TASK INSTRUCTIONS » Rewrite the entries from the beginning through the line containing "Looking at the screenshot, I should click(x=481, y=63).", with "blue X icon" replaced by "red X icon" and everything else kept the same.

Entries for locating words and elements »
--------------------

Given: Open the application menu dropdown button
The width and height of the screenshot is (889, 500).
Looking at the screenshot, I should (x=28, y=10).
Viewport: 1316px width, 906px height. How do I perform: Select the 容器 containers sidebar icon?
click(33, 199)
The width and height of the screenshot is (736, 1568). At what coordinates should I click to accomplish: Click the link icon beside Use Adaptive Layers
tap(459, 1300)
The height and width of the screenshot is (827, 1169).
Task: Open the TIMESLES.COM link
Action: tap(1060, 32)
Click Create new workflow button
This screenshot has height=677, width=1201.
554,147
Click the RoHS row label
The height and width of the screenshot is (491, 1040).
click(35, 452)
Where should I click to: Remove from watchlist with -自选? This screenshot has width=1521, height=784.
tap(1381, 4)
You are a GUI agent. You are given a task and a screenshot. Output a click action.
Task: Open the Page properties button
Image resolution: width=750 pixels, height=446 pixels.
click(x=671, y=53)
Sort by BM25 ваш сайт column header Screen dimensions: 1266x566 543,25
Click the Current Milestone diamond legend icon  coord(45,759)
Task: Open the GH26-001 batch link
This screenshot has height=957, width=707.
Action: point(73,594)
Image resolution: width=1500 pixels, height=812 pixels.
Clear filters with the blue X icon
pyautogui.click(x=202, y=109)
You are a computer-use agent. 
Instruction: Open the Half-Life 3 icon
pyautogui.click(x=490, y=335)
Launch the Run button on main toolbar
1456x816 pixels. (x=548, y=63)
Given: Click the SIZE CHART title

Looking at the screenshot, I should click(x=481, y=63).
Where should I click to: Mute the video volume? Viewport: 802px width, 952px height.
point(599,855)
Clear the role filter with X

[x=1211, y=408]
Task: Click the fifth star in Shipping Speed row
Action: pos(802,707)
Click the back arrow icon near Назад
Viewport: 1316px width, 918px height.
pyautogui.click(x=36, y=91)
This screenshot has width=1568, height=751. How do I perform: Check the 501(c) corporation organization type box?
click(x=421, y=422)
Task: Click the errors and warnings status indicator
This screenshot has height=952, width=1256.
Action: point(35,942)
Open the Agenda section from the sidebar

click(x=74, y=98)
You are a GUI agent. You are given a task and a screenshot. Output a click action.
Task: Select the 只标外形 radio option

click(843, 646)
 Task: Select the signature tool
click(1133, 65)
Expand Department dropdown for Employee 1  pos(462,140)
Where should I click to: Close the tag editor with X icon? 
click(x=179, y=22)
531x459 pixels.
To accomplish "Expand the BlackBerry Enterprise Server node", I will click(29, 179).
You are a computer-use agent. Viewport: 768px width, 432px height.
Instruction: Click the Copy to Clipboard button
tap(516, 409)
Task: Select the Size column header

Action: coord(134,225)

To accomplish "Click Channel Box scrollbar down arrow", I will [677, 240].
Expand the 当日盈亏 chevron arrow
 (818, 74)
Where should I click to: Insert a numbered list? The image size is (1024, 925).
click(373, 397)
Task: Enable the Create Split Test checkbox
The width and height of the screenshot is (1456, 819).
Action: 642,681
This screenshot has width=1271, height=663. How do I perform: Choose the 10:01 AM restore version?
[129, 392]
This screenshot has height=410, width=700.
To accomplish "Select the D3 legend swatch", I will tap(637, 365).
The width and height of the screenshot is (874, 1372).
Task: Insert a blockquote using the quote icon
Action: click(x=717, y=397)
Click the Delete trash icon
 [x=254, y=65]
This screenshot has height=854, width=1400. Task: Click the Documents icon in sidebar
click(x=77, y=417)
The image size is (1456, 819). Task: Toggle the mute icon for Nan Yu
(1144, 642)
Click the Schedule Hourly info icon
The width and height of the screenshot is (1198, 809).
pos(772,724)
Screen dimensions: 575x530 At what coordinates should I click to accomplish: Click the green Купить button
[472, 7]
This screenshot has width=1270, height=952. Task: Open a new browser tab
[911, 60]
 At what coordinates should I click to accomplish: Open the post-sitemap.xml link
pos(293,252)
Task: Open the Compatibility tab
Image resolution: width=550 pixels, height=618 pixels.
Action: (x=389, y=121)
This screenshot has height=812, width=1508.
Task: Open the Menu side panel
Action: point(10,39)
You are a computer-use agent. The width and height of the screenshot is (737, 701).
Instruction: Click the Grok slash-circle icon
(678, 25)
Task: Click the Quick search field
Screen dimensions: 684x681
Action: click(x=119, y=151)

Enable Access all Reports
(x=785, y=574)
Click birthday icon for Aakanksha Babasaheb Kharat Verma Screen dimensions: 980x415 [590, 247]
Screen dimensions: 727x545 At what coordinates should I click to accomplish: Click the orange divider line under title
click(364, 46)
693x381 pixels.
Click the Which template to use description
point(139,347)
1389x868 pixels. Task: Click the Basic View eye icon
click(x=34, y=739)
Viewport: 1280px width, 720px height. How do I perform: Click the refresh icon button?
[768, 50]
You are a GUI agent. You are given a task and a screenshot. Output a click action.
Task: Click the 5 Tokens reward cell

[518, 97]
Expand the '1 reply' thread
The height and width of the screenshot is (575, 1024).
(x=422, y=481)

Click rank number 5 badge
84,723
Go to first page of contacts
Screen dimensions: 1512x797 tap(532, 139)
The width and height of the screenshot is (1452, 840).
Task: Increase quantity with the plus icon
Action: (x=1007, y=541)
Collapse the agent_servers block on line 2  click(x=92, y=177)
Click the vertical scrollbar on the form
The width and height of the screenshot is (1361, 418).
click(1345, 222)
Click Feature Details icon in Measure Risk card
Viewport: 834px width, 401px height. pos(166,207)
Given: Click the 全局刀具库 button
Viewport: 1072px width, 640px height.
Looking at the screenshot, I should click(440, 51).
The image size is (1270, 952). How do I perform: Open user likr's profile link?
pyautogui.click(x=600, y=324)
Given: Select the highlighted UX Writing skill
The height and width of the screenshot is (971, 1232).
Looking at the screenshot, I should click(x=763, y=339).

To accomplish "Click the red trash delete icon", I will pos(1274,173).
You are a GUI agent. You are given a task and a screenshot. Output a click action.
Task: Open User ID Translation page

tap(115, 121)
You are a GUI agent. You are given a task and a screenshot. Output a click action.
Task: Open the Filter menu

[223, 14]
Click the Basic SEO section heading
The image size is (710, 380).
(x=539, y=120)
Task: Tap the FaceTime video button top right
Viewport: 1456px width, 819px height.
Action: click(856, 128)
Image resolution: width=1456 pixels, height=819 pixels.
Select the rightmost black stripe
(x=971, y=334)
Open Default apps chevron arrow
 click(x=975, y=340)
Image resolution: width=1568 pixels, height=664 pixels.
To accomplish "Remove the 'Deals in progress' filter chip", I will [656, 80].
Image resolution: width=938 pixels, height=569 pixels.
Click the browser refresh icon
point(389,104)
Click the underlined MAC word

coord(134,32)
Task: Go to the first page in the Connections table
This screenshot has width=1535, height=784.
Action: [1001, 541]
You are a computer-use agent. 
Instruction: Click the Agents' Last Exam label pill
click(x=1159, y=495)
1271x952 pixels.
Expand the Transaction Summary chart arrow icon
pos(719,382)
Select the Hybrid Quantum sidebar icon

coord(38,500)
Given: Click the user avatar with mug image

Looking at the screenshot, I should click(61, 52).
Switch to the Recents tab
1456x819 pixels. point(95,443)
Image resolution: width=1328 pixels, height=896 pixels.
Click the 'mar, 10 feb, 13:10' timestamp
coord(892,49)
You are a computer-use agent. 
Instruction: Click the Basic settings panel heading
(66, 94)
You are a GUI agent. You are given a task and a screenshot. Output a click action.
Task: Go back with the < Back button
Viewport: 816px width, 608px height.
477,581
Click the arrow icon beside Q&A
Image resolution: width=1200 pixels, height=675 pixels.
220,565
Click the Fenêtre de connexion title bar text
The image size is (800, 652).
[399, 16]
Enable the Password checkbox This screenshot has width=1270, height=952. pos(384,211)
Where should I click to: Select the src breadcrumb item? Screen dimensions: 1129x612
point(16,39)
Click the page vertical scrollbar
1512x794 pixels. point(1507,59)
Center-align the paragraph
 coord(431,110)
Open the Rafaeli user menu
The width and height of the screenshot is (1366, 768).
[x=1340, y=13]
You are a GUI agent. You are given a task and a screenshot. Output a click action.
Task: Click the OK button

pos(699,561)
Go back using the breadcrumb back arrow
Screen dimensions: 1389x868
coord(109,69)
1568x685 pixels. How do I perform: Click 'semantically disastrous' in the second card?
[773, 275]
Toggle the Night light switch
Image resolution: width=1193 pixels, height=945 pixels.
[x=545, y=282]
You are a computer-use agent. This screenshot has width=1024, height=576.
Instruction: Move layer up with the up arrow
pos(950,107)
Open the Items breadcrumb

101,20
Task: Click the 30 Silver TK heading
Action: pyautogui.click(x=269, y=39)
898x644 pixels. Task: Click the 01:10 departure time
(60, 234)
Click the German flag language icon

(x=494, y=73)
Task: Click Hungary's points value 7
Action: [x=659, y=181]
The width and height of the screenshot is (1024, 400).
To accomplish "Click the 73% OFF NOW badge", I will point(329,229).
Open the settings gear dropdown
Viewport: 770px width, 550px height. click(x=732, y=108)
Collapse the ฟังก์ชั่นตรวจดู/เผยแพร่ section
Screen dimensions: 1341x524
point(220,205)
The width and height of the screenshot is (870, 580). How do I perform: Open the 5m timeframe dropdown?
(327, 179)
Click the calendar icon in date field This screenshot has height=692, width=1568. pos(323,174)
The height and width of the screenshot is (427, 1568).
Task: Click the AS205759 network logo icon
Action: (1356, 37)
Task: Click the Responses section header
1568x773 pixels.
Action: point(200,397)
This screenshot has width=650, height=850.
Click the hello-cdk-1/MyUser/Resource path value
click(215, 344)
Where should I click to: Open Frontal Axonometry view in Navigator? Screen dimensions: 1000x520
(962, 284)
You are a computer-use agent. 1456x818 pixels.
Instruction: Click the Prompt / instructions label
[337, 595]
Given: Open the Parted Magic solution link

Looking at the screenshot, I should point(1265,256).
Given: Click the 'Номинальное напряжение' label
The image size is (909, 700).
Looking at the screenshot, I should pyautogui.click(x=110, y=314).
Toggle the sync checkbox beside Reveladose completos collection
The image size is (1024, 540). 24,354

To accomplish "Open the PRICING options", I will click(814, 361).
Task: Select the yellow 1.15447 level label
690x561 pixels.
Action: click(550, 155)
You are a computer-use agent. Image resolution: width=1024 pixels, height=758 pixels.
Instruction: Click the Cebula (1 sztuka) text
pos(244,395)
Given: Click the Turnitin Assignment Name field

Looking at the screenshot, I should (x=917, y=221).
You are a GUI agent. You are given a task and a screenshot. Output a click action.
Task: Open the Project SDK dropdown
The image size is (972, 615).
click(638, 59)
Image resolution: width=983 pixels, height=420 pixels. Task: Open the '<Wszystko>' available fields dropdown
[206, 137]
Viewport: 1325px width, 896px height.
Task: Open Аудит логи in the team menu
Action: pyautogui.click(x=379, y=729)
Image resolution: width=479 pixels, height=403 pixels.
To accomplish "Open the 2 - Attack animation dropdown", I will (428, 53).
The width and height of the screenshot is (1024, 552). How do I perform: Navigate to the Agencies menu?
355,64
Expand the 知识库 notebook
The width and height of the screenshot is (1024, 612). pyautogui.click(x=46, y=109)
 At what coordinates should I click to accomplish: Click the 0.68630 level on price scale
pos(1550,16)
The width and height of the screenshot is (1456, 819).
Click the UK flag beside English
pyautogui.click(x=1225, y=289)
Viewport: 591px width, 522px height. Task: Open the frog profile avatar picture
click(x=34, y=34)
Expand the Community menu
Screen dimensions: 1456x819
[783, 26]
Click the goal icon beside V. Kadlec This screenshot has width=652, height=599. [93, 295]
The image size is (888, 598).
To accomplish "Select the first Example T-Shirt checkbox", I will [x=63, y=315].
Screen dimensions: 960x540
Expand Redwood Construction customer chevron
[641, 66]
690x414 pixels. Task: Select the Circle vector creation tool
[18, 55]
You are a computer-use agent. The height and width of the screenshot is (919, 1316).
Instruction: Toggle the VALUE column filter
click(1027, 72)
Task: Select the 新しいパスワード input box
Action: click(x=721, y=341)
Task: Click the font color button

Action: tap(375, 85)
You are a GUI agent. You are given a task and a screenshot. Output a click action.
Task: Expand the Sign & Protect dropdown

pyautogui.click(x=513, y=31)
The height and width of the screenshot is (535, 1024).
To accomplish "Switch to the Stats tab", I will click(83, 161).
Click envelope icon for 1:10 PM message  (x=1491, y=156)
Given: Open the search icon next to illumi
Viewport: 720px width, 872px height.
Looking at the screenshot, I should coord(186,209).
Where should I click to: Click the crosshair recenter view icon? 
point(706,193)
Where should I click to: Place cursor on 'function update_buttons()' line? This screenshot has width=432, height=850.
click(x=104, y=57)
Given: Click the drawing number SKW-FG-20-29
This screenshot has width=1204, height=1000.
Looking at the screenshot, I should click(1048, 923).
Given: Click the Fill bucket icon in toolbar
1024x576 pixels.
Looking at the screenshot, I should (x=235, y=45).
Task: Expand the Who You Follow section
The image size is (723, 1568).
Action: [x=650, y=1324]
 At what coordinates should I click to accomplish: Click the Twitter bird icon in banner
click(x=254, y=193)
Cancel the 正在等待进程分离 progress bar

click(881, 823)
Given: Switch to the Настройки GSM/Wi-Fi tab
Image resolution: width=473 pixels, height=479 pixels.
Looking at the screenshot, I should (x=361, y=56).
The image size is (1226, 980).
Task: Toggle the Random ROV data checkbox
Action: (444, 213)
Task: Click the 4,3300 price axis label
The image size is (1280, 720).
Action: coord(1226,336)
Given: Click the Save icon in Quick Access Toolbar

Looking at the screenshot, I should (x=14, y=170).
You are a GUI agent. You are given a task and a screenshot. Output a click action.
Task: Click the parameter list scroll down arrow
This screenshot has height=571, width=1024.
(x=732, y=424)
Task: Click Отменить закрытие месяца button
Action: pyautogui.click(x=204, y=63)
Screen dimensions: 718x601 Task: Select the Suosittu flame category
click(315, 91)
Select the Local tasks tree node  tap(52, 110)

--------------------

CORRECT ANSWER »
Given: Open the application menu dropdown button
The width and height of the screenshot is (889, 500).
Looking at the screenshot, I should (x=28, y=10).
Viewport: 1316px width, 906px height. How do I perform: Select the 容器 containers sidebar icon?
click(33, 199)
The width and height of the screenshot is (736, 1568). At what coordinates should I click to accomplish: Click the link icon beside Use Adaptive Layers
tap(459, 1300)
The height and width of the screenshot is (827, 1169).
Task: Open the TIMESLES.COM link
Action: tap(1060, 32)
Click Create new workflow button
This screenshot has height=677, width=1201.
554,147
Click the RoHS row label
The height and width of the screenshot is (491, 1040).
click(35, 452)
Where should I click to: Remove from watchlist with -自选? This screenshot has width=1521, height=784.
tap(1381, 4)
You are a GUI agent. You are given a task and a screenshot. Output a click action.
Task: Open the Page properties button
Image resolution: width=750 pixels, height=446 pixels.
click(x=671, y=53)
Sort by BM25 ваш сайт column header Screen dimensions: 1266x566 543,25
Click the Current Milestone diamond legend icon  coord(45,759)
Task: Open the GH26-001 batch link
This screenshot has height=957, width=707.
Action: point(73,594)
Image resolution: width=1500 pixels, height=812 pixels.
Clear filters with the red X icon
pyautogui.click(x=202, y=109)
You are a computer-use agent. 
Instruction: Open the Half-Life 3 icon
pyautogui.click(x=490, y=335)
Launch the Run button on main toolbar
1456x816 pixels. (x=548, y=63)
Given: Click the SIZE CHART title

Looking at the screenshot, I should click(x=481, y=63).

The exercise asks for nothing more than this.